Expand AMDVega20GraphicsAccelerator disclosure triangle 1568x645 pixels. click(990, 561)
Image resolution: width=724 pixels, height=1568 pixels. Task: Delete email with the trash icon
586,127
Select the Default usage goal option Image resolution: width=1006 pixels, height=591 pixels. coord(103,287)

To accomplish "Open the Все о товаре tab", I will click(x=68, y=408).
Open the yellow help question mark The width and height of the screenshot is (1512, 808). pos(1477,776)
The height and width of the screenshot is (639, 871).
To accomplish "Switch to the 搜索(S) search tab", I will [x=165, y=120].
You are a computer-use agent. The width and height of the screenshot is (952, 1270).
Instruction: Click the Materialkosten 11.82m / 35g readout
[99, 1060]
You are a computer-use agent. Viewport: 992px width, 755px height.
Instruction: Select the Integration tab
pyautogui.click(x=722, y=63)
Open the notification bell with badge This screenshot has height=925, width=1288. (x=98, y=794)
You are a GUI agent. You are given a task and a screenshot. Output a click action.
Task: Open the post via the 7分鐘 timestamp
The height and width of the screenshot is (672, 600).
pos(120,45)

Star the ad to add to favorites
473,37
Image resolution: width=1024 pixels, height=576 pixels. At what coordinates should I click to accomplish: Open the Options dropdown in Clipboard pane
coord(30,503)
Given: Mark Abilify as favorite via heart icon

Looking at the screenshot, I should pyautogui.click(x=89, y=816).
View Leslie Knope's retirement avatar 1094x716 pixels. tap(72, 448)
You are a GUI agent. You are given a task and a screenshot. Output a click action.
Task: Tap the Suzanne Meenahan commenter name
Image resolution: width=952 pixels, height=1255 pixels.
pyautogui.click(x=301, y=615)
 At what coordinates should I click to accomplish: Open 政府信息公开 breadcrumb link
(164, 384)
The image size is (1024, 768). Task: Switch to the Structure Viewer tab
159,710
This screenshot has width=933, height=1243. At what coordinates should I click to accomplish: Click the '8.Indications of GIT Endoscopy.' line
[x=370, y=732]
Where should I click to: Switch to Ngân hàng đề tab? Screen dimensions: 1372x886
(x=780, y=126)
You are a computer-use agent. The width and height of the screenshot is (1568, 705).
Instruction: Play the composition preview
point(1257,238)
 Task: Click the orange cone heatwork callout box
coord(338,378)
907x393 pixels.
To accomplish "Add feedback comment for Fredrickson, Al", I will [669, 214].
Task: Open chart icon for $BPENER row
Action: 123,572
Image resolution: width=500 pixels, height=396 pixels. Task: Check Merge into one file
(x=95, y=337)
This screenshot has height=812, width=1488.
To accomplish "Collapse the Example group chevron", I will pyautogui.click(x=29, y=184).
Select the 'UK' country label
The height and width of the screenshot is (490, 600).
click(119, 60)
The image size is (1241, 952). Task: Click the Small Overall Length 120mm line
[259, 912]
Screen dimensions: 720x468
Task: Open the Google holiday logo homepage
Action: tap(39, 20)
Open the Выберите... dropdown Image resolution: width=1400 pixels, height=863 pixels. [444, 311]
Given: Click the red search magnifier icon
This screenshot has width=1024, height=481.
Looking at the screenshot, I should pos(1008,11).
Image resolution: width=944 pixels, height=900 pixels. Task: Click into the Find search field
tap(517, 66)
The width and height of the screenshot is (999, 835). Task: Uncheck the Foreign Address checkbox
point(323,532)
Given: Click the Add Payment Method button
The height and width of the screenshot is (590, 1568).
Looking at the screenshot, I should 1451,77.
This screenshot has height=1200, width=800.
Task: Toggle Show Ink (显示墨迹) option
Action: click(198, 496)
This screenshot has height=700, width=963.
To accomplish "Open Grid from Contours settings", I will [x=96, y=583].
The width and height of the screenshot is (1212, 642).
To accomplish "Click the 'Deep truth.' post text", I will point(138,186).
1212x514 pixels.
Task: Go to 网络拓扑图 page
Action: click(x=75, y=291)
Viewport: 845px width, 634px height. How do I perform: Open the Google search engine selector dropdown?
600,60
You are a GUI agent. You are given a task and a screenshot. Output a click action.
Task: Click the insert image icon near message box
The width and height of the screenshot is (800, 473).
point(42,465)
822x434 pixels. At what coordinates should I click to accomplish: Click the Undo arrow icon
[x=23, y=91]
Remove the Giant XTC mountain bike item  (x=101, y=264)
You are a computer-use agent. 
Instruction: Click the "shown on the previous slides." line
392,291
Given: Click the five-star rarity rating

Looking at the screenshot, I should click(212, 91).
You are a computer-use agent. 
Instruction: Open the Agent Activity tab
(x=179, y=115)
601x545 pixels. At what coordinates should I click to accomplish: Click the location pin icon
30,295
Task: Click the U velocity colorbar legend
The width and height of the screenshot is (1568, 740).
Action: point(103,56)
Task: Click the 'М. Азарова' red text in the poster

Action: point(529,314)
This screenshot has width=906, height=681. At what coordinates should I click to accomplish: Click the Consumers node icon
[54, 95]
□ □ □ □ □
**Exercise aim**
Copy out only the lines of the records above from the one with "907x393 pixels." through the one with "This screenshot has height=812, width=1488.", exactly as they stand, both included.

**Reply to the task**
907x393 pixels.
To accomplish "Add feedback comment for Fredrickson, Al", I will [669, 214].
Task: Open chart icon for $BPENER row
Action: 123,572
Image resolution: width=500 pixels, height=396 pixels. Task: Check Merge into one file
(x=95, y=337)
This screenshot has height=812, width=1488.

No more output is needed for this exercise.